*Your tasks*:
#1 Which distinct places are named in the text on the Rabat athletics meeting? Give each one once.
#2 Do these statements agree with the text on the Rabat athletics meeting? (a) The 2026 meeting was the 17th edition. (b) The meeting was held in June. (c) The meeting was the first leg of the 2026 Diamond League.

*Page text*:

□ □ □ □ □

Athletics meeting in Rabat, Morocco

The 2026 Meeting International Mohammed VI d'Athlétisme de Rabat was the 17th edition of the annual outdoor track and field meeting in Rabat, Morocco. Held on 31 May at the Rabat Olympic Stadium, it was the third leg of the 2026 Diamond League – the highest level international track and field circuit.

□ □ □ □ □

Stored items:

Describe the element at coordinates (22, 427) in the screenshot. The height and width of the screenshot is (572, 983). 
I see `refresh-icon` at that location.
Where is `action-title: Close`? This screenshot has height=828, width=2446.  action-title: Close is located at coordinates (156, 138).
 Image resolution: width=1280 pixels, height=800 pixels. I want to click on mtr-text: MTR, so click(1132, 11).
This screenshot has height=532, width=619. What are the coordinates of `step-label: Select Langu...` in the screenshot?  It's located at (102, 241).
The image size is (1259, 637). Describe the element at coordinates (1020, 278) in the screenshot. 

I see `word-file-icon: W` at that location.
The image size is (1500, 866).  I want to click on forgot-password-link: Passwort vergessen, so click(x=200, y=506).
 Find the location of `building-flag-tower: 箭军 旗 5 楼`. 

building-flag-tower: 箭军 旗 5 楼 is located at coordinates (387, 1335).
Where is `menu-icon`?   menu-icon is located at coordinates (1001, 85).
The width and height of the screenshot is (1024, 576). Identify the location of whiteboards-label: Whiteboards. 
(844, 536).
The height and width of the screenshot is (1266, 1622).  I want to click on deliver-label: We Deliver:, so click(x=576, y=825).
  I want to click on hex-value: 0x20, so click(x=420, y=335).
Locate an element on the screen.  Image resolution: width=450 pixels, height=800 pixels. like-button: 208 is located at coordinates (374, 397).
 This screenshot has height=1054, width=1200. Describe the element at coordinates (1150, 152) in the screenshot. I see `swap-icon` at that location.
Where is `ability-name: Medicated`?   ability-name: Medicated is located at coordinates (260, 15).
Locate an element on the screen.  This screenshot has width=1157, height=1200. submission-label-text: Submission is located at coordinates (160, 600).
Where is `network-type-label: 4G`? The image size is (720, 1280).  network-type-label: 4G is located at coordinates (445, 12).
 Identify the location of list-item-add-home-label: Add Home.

□ □ □ □ □

*Results in order*:
#1
Rabat
Morocco
Rabat Olympic Stadium

#2
(a) Yes: "was the 17th edition of the annual outdoor track and field meeting"
(b) No: "Held on 31 May"
(c) No: "it was the third leg of the 2026 Diamond League"